Trnawa to miasto w zachodniej części Słowacji (…) Jak większość miast w tym kraju, oprócz Bratysławy i Koszyc, uchodziłaby w naszym kraju za niewielką miejscowość (trochę mniej niż 70 tysięcy mieszkańców). Historia Trnawy sięga ponoć nawet IX wieku, a w XIII w. mogła szczycić się mianem pierwszego wolnego miasta królewskiego. Wśród zabytków za najbardziej wartościowe uchodzą pozostałości po fortyfikacjach obronnych z okresu od XIII do XVI wieku. W mieście nie brakuje też obiektów sakralnych, jak bazylika katedralna św. Mikołaja oraz katedra św. Jana Chrzciciela, znana też jako kościół uniwersytecki.

fot.: maxpixel.net

Stadion Antona Malatinskiego to największy stadion piłkarski na Słowacji, w dodatku w obecnym kształcie jest to konstrukcja dość nowa, oddana do użytku w 2015 roku. Częściowo jest ona połączona z galerią handlową City Arena. Reprezentacja Słowacji rozegrała na tym stadionie pięć meczów w ramach eliminacji do Mistrzostw Świata w Rosji.

fot. sk.wikipedia.org

Zespół

Podobnie jak w przypadku meczów z Legią, Spartak ma w kadrze wielu byłych zawodników klubów Ekstraklasy. Tym razem są to jednak nieco inne nazwiska. Powtarza się tylko Dobrivoj Rusov, ale były bramkarz Piasta jest obecnie kontuzjowany. Rezerwowym bramkarzem jest Luboš Kamenár, a w polu występują Martin Mikovič, Roman Prochazka, Martin Bukata, Samuel Štefanik, Erik Daniel, a także Miłosz Kozak.

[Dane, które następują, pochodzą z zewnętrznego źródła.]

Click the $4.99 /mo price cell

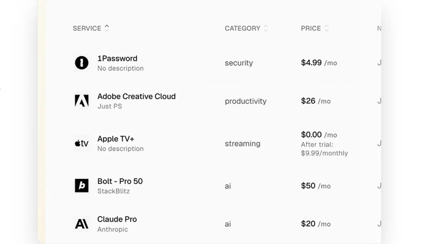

Będę raczej ostrzegał, aby ich nie lekceważyć. Nie chodzi tylko o to, że już się to zemściło w meczach z Legią. Po prostu nie są to tak słabi zawodnicy, jak się o nich myśli. Štefanik był niby tylko jednym z wielu starych Słowaków w Bruk-Becie, ale tak naprawdę należał do liderów tej drużyny. To zawodnik, który jak na nasz poziom potrafi regulować tempo gry. Romanowi Prochazce nie wyszło w Górniku Zabrze, ale przez kilka lat był częścią znakomicie działającej Viktorii Pilzno. Erik Daniel lepiej radził sobie na Słowacji niż w Polsce, choć i w Zagłębiu Lubin bywał pożyteczny.

Warto dodać, że żaden z zawodników Spartaka, którzy grali z Legią, nie występuje już w zdobywcy Pucharu Słowacji. Oprócz znanych nam piłkarzy warto zwrócić uwagę na napastnika, reprezentanta Macedonii Północnej, Milana Ristovskiego, a także nigeryjskiego skrzydłowego, Yusufa Bamidelego, który w ogromnej mierze przyczynił się do wyeliminowania Newtown, strzelając hat-tricka w pierwszym meczu. Spartak jest najsilniejszy właśnie na bokach.

Trener Spartaka to inny ekstraklasowy akcent – Michal Gašparík, który jako zawodnik występował m.in. w Górniku Zabrze. Ostatnio, już w roli trenera, był łączony również z tym klubem. Ze Spartakiem był związany na początku swojej kariery zawodniczej, jest to też jego pierwsza praca szkoleniowa w seniorskiej piłce. Gašparík otrzymał tam niemałe kompetencje. Nie tylko jest trenerem pierwszego zespołu, ale i wykonuje zadania właściwe dyrektorowi sportowemu. Licencję UEFA PRO uzyskał w zeszłym roku, a wcześniej ukończył studia ekonomiczne w Czechach i pedagogiczne na Słowacji. Pewną formę kształcenia przeszedł też we Włoszech, gdzie odbył staż w Napoli dzięki pomocy Marka Hamšíka i Arkadiusza Milika.

Podsumowanie

Mimo że Spartak niby nie tak dawno grał z Legią, to jednak od tamtej pory minęły już cztery lata i drużyna jest zupełnie inna. To rewolucja podobna do tej, którą przeszedł AS Trenčín między latami 2016 (dwumecz z Legią) a 2018 (z Górnikiem).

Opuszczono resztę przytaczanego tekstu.